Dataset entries
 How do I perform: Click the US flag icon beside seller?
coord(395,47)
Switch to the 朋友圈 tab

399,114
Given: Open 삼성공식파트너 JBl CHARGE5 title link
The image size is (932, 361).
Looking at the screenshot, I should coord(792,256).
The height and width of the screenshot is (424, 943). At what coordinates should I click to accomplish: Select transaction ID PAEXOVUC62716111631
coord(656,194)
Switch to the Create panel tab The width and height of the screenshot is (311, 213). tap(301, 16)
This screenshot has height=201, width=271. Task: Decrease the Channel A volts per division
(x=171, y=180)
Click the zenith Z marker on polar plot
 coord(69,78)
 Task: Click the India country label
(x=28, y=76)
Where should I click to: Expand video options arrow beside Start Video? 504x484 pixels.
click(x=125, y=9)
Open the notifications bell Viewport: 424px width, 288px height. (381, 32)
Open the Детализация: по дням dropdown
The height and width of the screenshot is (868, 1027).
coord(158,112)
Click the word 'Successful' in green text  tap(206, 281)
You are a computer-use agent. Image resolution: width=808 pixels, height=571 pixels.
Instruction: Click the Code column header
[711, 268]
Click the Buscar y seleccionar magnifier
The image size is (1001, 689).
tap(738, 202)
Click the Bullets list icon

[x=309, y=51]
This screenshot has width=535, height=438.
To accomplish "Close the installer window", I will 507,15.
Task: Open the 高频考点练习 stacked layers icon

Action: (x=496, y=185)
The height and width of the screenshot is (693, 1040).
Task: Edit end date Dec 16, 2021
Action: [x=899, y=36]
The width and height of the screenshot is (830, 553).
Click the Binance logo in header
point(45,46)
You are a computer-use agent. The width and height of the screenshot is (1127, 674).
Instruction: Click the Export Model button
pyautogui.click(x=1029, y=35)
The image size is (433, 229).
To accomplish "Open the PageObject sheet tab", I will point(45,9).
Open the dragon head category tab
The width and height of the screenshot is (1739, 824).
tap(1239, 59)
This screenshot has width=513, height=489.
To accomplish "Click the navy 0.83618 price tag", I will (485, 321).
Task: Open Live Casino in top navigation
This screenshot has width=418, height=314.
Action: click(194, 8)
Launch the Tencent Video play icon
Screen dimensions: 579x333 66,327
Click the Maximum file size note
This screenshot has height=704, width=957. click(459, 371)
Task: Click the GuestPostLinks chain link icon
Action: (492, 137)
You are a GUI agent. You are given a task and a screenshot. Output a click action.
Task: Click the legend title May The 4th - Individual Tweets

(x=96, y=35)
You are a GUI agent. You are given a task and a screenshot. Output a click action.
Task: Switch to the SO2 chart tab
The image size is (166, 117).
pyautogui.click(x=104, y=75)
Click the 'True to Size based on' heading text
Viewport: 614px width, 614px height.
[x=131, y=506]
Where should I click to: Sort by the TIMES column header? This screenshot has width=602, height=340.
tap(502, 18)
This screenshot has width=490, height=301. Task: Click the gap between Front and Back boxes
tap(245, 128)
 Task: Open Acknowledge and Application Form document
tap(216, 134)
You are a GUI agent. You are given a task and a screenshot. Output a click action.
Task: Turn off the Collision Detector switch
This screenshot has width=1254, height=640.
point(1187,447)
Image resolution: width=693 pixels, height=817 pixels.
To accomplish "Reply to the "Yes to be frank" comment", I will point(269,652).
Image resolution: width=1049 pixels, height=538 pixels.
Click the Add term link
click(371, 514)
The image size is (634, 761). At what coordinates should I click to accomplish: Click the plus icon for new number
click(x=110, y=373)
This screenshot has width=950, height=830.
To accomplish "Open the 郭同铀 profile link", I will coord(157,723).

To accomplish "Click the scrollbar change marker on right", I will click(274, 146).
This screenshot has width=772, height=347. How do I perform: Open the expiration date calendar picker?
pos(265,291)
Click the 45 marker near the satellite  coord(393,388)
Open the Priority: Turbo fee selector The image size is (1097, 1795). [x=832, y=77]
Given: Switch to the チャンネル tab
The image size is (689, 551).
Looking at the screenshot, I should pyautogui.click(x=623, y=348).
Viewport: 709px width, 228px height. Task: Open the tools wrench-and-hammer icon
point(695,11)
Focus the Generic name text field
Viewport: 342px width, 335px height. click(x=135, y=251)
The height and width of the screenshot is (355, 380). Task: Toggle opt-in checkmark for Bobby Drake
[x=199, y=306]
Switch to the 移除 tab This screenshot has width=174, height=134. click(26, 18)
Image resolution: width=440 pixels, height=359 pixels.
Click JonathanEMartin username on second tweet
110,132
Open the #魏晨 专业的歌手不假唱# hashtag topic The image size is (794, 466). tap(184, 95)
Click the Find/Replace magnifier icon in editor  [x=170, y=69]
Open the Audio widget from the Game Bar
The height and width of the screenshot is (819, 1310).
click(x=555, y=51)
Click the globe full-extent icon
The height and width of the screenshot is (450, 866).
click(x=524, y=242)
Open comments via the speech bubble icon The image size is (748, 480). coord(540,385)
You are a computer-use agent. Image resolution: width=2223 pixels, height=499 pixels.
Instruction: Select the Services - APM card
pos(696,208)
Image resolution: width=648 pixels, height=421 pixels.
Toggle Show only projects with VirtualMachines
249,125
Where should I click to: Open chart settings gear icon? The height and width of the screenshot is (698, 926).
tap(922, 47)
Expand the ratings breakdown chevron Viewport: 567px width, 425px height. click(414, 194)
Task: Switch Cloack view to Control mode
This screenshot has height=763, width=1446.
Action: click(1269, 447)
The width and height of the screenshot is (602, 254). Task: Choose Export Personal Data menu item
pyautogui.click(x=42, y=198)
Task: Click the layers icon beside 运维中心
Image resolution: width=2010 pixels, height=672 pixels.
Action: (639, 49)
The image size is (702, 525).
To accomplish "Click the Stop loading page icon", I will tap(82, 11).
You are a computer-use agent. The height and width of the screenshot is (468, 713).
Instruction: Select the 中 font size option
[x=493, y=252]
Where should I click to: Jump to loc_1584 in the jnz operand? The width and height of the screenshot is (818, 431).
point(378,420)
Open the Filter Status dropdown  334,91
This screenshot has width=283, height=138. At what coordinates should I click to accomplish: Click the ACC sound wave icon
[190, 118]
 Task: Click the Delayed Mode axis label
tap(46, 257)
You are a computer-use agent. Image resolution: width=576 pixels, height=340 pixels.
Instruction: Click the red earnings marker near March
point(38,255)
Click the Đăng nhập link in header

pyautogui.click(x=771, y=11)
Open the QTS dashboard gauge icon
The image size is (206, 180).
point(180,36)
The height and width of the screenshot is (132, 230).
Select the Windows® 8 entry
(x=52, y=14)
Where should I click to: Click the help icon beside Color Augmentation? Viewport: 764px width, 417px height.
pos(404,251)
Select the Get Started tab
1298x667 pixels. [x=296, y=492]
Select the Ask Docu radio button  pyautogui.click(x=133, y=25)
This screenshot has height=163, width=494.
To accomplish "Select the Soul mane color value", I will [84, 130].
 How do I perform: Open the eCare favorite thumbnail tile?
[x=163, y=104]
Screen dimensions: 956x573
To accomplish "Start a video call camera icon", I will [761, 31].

WORK TASK: From the line with "Screen dimensions: 956x573" to the final line of the data above, please reproduce every line exactly and add nothing.

ANSWER SECTION:
Screen dimensions: 956x573
To accomplish "Start a video call camera icon", I will [761, 31].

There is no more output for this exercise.